No, this was spellwork.
And it was fresh. Warmth still wafted off the ruins as Kell and Lila waded through them, searching for something—anything—that might have survived. But nothing had.
Kell felt sick.
This kind of fire burned hot and fast, and the edges suggested a binding circle. It wouldn’t simply have contained the flames. It would have contained everything. Everyone. How many people had been trapped inside? How many corpses now in the wreckage, reduced to bone, or merely ash?
And then Kell thought, selfishly, of his room.
Years of collecting—music boxes and lockets, instruments and ornaments, the precious and the simple and the strange—all gone.
Rhy’s warning—give up this foolishness before you’re caught—echoed in his head, and for an instant, Kell was glad that he’d been robbed of the bounty before it could be discovered. And then the weight of it sank in. Whoever did this, they hadn’t robbed him—at least, that hadn’t been the point. But they’d stripped him of his loot to cut him off. An Antari could not travel without tokens. They were trying to corner him, to make sure that if he managed to flee back into Red London, he would have nothing at his disposal.
It was a measure of thoroughness that reeked of Holland’s own hand. The same hand that had ripped the London coins from Kell’s throat and cast them away into the dark.
Lila toed the melted remains of a kettle. “What now?”
“There’s nothing here,” said Kell, letting a handful of ash slide through his fingers. “We’ll have to find another token.” He brushed the soot from his hands, thinking. He wasn’t the only person in Red London with a trinket, but the list was short, as he’d been far more willing to trade in artifacts from the novel, harmless Grey than the warped and violent White. The king himself had a token, passed down over the years. Fauna had one, a trinket as part of their deal (though Fauna, he feared, was now buried somewhere in the rubble).
And Fletcher had one.
Kell cringed inwardly.
“I know a man,” he said, which wasn’t the half of it, but was certainly simpler than explaining that Fletcher was a petty criminal who’d lost a bounty to him in a game of Sanct when Kell was several years younger and several shades more arrogant, and Kell had gifted him the White London trinket as either a peace offering (if he felt like lying to himself) or a jab (if he was being honest). “Fletcher. He keeps a shop by the docks. He’ll have a token.”
“Yes, well, let’s hope they haven’t burned his shop down as well.”
“I’d like to see them tr—” The words died in Kell’s throat. Someone was coming. Someone who smelled of dried blood and burning metal. Kell lunged for Lila, and she got out half a word of protest before he clamped one hand over her mouth and shoved the other into her pocket. His fingers found the stone and folded over it, and power surged through his body, coursed through his blood. Kell caught his breath as a shudder ran through him, but there was no time to dwell on the sensation—at once thrilling and terrifying—and no time to hesitate. Conviction, Holland had said, conviction is key, so Kell did not waffle, did not waver.
“Conceal us,” he ordered the talisman.
And the stone obliged. It sang to life, its power ringing through him as—between one heartbeat and the next—black smoke enveloped Kell and Lila both. It settled over them like a shadow, a veil; when he brought his fingers to it, they met something that was more than air and less than cloth. When Kell looked down at Lila, he could see her, and when she looked up, she could clearly see him, and the world around them was still perfectly visible, albeit tinted by the spell. Kell held his breath and hoped the stone had done its task. He didn’t have a choice. There was no time to run.
Just then Holland appeared at the mouth of the side street.
Kell and Lila both tensed at the sight of him. He looked slightly crumpled from his time on the alley floor. His wrists were red and raw beneath his wrinkled half-cloak. His silver clasp was tarnished, his collar flecked with mud, and his expression as close to anger as Kell had ever seen it. A small crease between his brows. A tightness in his jaw.
Kell could feel the stone shudder in his hand, and he wondered if Holland was drawn to it, or if it was drawn to Holland.

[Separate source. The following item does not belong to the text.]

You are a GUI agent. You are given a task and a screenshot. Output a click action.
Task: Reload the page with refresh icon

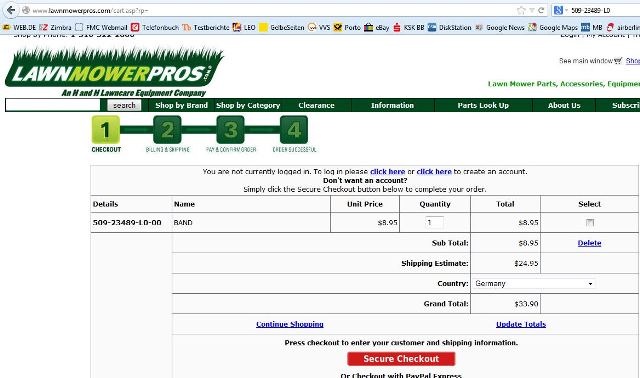coord(541,11)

The other Antari was holding something—a flattened crystal, the size and shape of a playing card—up to his lips, and speaking into it in his low even way.
“Öva sö taro,” he said in his native tongue. He is in the city.

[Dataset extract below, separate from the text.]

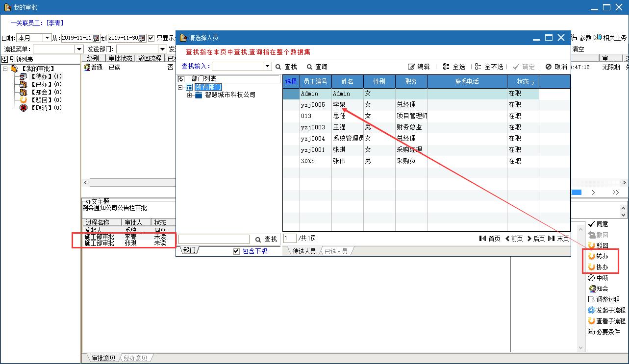Image resolution: width=629 pixels, height=364 pixels.
Task: Click the 同意 approve checkmark
Action: click(x=591, y=224)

Kell couldn’t hear the other person’s answer, but after a pause, Holland answered, “Kösa”—I’m sure—and slipped the crystal back into his pocket. The Antari tipped his shoulder against the wall and studied the charred ruins of the inn. He stood there, as if lost in thought.
Or waiting.
The steadiness of his gaze made Lila fidget ever so slightly against Kell, and he tightened his grip over her mouth.
Holland squinted. Perhaps in thought. Perhaps at them. And then he spoke.

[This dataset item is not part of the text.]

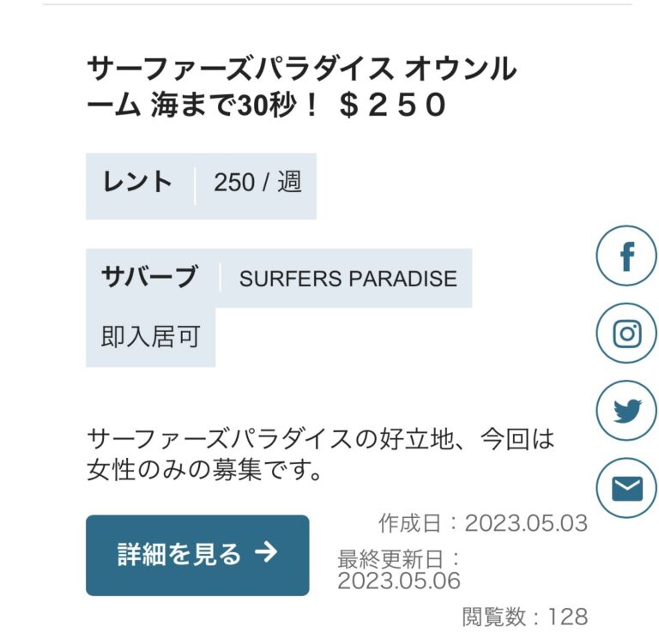Tweet this listing via Twitter icon
659x644 pixels.
coord(626,411)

“They screamed while the building was burning,” he said in English, his voice too loud to be meant only for himself. “All of them screamed by the end. Even the old woman.”
Kell gritted his teeth.
“I know you’re here, Kell,” continued Holland. “Even the burned remains cannot hide your scent. And even the stone’s magic cannot hide the stone. Not from me. It calls to me the way it does to you. I would find you anywhere, so end this foolishness and face me.”